A robust, durable and heavy frame is key to high quality prints with smooth surface finishes. Some printers come with an enclosed 3D printer frame, which keeps the hot parts such as the print bed and print head away from prying hands, as well as keeping the temperature more consistent during printing to helping reduce warping. They also keep dust out. Enclosed printers become increasingly helpful with tougher filaments.
Screen or Interface
Usually a touchscreen LCD screen, but some have rotating knobs such as on the Creality CR-10. These screens make it easier to use and navigate all the printer’s features, options and settings. Some printers can calibrate via this interface, with the colorful screens able to show you extra stats during printing on some printers, such as the estimated time left.

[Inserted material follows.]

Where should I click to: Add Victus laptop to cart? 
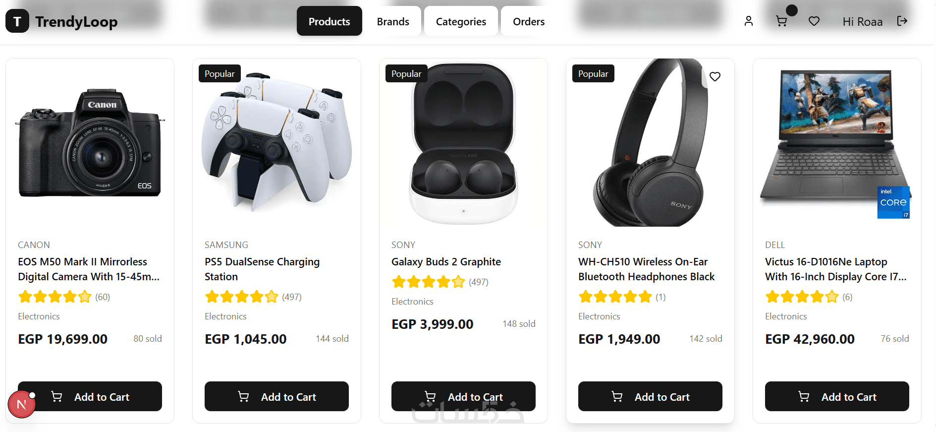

Some printers can also print over WiFi, removing the need for a USB stick or SD card, and allowing you to print remotely. Most desktop 3D printers still usually work by transferring models by USB or SD card, which is still simple and effective.
3D printer filaments are the materials melted and extruded to create parts on FDM 3D printers. Filaments come on circular spools and are guided through the extruder to the hot end to be melted and deposited in the right place through the nozzle.
Most 3D printers now use 1.75mm filament, but occasionally you may encounter a printer set up to use larger filament sizes.
Different filaments melt at different temperatures, and most filaments require a heated print bed for effective printing. Additionally, tougher filaments such as PETG and Nylon require higher quality metal hot ends for printing as higher temperatures are needed to melt them which PEEK hot ends cannot handle.
- We explain all the different filament types in our separate 3D printer filament guide.
- For ABS, we have a specialized guide to ABS filament.
- For PLA, we have a specialized guide to PLA filament.
- For PETG, we have a specialized guide to PETG filament.
Part 4: Extra Delta 3D Printer Parts
Instead of stepper motors, delta 3D printers use effectors for movement. These effectors control the three arms that move the extruder into the correct place for printing. These three arms meet in the center and conect to the extruder, allowing them to move the extruder in any direction across the three axes to deposit filament.
3D Printers Parts Section 5: Resin 3D printer parts
- Resin vat: also known as a resin tank, contains the resin to be cured
- Light source: either an LCD, DLP projector or SLA UV light source
- Build platform: where the solid object is formed, and moves up or down when each layer is finished
- Resin: variety of types, such as daylight-sensitive, castable, UV resins
- Roller: some resin printers have a roller that moves across the built platform to make sure resin is sat properly.